▶ **YOUR GOAL**
What you give back should match the records word for word.

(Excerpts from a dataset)
########

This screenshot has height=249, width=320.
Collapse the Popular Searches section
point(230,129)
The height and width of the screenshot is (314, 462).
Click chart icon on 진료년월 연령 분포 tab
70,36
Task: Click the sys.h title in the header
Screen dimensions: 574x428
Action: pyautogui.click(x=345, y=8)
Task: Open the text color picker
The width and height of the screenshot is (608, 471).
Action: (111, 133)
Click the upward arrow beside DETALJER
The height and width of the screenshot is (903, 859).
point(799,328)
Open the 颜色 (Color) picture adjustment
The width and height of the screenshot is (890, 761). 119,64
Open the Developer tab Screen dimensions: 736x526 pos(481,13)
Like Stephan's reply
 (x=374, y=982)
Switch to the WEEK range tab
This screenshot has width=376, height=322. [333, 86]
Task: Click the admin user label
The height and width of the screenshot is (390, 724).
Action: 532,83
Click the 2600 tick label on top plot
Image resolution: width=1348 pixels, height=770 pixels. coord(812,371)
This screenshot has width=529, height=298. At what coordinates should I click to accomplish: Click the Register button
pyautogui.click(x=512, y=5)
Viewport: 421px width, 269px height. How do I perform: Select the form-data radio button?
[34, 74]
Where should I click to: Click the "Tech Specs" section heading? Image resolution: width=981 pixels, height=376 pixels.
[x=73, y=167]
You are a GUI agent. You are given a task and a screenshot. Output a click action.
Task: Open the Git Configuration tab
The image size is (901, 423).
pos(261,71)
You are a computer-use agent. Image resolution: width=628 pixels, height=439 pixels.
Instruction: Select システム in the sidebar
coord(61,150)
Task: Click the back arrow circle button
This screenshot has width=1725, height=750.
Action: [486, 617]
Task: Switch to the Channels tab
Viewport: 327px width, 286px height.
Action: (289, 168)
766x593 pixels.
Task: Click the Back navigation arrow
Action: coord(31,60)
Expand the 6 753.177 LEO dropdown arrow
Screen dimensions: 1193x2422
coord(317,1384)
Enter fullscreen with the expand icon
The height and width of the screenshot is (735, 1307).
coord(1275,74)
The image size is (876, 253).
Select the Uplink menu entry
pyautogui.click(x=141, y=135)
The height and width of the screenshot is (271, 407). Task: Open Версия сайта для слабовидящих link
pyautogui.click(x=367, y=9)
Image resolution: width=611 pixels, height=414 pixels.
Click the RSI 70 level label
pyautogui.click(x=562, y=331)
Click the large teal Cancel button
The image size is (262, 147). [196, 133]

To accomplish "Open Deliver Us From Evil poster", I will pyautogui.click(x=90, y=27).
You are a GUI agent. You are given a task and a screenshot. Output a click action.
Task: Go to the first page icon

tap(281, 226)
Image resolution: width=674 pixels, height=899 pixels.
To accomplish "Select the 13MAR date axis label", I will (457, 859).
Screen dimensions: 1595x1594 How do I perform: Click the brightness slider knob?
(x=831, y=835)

########

▶ **RESULT OF THIS TASK**
This screenshot has height=249, width=320.
Collapse the Popular Searches section
point(230,129)
The height and width of the screenshot is (314, 462).
Click chart icon on 진료년월 연령 분포 tab
70,36
Task: Click the sys.h title in the header
Screen dimensions: 574x428
Action: pyautogui.click(x=345, y=8)
Task: Open the text color picker
The width and height of the screenshot is (608, 471).
Action: (111, 133)
Click the upward arrow beside DETALJER
The height and width of the screenshot is (903, 859).
point(799,328)
Open the 颜色 (Color) picture adjustment
The width and height of the screenshot is (890, 761). 119,64
Open the Developer tab Screen dimensions: 736x526 pos(481,13)
Like Stephan's reply
 (x=374, y=982)
Switch to the WEEK range tab
This screenshot has width=376, height=322. [333, 86]
Task: Click the admin user label
The height and width of the screenshot is (390, 724).
Action: 532,83
Click the 2600 tick label on top plot
Image resolution: width=1348 pixels, height=770 pixels. coord(812,371)
This screenshot has width=529, height=298. At what coordinates should I click to accomplish: Click the Register button
pyautogui.click(x=512, y=5)
Viewport: 421px width, 269px height. How do I perform: Select the form-data radio button?
[34, 74]
Where should I click to: Click the "Tech Specs" section heading? Image resolution: width=981 pixels, height=376 pixels.
[x=73, y=167]
You are a GUI agent. You are given a task and a screenshot. Output a click action.
Task: Open the Git Configuration tab
The image size is (901, 423).
pos(261,71)
You are a computer-use agent. Image resolution: width=628 pixels, height=439 pixels.
Instruction: Select システム in the sidebar
coord(61,150)
Task: Click the back arrow circle button
This screenshot has width=1725, height=750.
Action: [486, 617]
Task: Switch to the Channels tab
Viewport: 327px width, 286px height.
Action: (289, 168)
766x593 pixels.
Task: Click the Back navigation arrow
Action: coord(31,60)
Expand the 6 753.177 LEO dropdown arrow
Screen dimensions: 1193x2422
coord(317,1384)
Enter fullscreen with the expand icon
The height and width of the screenshot is (735, 1307).
coord(1275,74)
The image size is (876, 253).
Select the Uplink menu entry
pyautogui.click(x=141, y=135)
The height and width of the screenshot is (271, 407). Task: Open Версия сайта для слабовидящих link
pyautogui.click(x=367, y=9)
Image resolution: width=611 pixels, height=414 pixels.
Click the RSI 70 level label
pyautogui.click(x=562, y=331)
Click the large teal Cancel button
The image size is (262, 147). [196, 133]

To accomplish "Open Deliver Us From Evil poster", I will pyautogui.click(x=90, y=27).
You are a GUI agent. You are given a task and a screenshot. Output a click action.
Task: Go to the first page icon

tap(281, 226)
Image resolution: width=674 pixels, height=899 pixels.
To accomplish "Select the 13MAR date axis label", I will (457, 859).
Screen dimensions: 1595x1594 How do I perform: Click the brightness slider knob?
(x=831, y=835)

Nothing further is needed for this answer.